Mestre Antônio e tantos outros mestres, no passo, na pancada, na conversa de pé-de-ouvido, de joelho dobrado, pé escorado na parede do esteio, à sombra do beiral da casa de taipa, assuntando à luz da estrela a bárbara fala dos trabucos ou na lembrança do vôo da jaçanã e também nas asas bordadas da borboleta.

E assim, nesse remanso, a cabeça guarda o barulho do mundo, o gemido dos bois nos currais, colhendo a seara das estrelas, assistindo o passar do tempo nos passos da parca. E quando a manhã amanhece ele se encontra extasiado no “ouro dos jatobás” e volta-se para a “miragem da cuia/ pois o apanhar da água uma quase música/ e os joelhos/ sob o rastro dos céus passantes” - do poema Antífona.

Assim Soares Feitosa resgata a cultura da sua gente, passa a limpo a geografia e a história de sua terra, mistura línguas, idiomas, a música erudita e a popular, aonde nem mesmo Beethoven deixa de comparecer, e de tudo isso tirar os efeitos mais surpreendentes.

As palmeiras, as tanajuras, as avoantes, as abelhas são vozes. E ele dialoga com as serras e com os ventos (demiurgo), e galopa o seu pégaso - potro fogoso e selvagem - mas os bichos miúdos e as aves também merecem sua atenção: “Sou de arribar, arribaçã/ groteio tudo, meu giro é amplo/ se a moça vai, quero ir também” - de Lua de Março.
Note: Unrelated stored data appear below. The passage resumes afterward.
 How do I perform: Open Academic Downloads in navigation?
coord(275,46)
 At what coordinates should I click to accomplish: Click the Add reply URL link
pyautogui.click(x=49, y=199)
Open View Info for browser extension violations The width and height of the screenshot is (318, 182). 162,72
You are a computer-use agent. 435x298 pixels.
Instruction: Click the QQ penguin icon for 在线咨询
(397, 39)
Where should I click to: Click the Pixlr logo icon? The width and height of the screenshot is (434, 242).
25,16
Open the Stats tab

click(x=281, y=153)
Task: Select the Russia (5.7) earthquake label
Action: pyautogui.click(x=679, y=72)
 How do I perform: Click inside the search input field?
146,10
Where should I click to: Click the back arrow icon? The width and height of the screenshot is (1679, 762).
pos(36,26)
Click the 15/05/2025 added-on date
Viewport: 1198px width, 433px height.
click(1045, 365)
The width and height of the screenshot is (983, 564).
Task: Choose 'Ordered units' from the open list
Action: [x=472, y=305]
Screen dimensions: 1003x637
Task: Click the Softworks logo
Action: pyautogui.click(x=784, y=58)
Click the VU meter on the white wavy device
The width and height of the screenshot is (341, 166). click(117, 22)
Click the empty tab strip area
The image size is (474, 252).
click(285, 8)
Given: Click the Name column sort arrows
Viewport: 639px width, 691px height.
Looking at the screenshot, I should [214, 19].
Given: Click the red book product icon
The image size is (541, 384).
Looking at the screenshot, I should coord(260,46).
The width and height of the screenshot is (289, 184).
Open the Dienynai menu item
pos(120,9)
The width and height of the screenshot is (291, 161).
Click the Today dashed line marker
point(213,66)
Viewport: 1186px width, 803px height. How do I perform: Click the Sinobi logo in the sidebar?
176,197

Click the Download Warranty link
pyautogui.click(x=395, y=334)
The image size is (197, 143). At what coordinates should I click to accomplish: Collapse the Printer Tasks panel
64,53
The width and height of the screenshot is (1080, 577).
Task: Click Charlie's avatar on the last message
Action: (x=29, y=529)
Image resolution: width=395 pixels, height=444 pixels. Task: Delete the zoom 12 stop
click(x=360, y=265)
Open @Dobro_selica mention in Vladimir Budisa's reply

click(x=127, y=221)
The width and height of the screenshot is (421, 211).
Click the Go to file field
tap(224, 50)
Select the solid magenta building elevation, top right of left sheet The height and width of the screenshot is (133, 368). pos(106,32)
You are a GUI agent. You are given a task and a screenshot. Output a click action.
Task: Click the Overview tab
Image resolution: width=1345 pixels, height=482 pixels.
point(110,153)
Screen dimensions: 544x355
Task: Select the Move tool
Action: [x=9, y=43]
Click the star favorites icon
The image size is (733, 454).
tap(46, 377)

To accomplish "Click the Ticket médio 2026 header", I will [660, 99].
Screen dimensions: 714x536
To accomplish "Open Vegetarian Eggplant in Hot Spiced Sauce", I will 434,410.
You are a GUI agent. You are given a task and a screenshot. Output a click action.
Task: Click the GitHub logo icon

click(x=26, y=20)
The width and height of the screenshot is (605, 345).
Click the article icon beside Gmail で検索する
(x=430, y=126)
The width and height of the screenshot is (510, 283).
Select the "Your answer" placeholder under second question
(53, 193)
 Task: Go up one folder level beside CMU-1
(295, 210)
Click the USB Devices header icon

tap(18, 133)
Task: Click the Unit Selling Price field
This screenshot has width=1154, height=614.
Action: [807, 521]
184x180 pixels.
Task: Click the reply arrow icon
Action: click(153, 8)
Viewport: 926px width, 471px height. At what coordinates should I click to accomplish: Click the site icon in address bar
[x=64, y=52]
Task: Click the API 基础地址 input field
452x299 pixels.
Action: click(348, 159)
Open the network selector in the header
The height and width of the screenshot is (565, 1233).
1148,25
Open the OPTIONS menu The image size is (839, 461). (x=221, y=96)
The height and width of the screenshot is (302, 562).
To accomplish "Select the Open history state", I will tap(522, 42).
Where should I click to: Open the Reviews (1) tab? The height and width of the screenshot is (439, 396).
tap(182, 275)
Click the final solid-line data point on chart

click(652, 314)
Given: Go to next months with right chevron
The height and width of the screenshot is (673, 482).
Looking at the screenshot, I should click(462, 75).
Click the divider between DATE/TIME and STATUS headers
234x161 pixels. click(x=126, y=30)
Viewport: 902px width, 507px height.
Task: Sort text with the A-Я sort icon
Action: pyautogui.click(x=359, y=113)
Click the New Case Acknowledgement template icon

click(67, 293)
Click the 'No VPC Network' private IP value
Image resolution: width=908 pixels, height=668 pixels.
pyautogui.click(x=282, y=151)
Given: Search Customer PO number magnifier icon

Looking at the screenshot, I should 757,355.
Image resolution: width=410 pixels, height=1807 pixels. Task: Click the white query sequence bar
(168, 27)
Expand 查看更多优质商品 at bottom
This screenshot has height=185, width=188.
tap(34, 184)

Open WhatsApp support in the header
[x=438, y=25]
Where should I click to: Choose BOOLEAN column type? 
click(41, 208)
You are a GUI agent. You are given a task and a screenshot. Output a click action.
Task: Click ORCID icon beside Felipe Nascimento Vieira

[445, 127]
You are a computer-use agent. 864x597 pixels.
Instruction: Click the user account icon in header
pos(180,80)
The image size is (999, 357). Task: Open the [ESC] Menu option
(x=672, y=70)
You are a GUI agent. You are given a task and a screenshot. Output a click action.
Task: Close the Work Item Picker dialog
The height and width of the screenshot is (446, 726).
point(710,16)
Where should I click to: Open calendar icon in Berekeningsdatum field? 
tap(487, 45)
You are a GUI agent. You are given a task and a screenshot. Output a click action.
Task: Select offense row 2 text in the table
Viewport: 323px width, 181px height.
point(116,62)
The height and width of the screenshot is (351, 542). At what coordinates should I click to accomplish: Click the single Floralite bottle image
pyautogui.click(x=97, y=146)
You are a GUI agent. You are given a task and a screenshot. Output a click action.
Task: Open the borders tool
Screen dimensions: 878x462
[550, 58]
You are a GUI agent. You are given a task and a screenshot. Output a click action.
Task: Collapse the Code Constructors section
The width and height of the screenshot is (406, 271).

Para Soares Feitosa inovar não é uma atitude, mas uma necessidade orgânica, intigada pelo seu espírito inquieto, aventureiro e incostante. E pode (também o deve) fazê-lo, porque domina todas as técnicas do verso, tem na cabeça a solução dos problemas estéticos, inclusive os de natureza ética. Sua linguagem, sua engenharia, sua forma, tosa essa engrenagem, levam-nos (Perdidos & Achados) à descoberta do poema:

Revire,
desencave,
quem sabe, debaixo desses livros,
sob grossa poeira
saltem,
mola do tempo,
dois olhos
perdidos
......
achados
e a noite cinza.

 

Não é do meu feitio interior fazer transcrições, mas como fugir à tentação de fazê-las diante de versos como estes ? 

Não lavei os seios
pois tinham o calor
da tua mão.
Não lavei as mãos
pois tinham os sons
do teu corpo.

Não lavei o corpo
pois tinha os rastros
dos teus gestos;
tinha também, meu corpo
a sagrada profanação
do teu olhar
que não lavei.

Lavei, sim,
lavei e perfumei
a alma, em jasmim,
que é tua, só tua,
para te esperar
mesmo que não tenhas ido
a nenhum lugar:
donde apaguei
todas as ausências
que apaguei
ao teu olhar”.
(Femina)

 

Soares Feitosa agora está sozinho e em plena liberdade reina absoluto e soberano. Não obstante, ainda não teve seu livro, mais de 700 páginas maciças, a necessária leitura crítica. Tem recebido muitos elogios, mas nenhum crítico foi feito até hoje à sua obra.
Falta uma definição da crítica especializada para tenhamos uma melhor definição do alcance de seus poemas.

Verdade se diga, finalmente, Soares Feitosa com o Réquiem em Sol da Tarde deu um susto nos poetas brasileiros deste fim de século.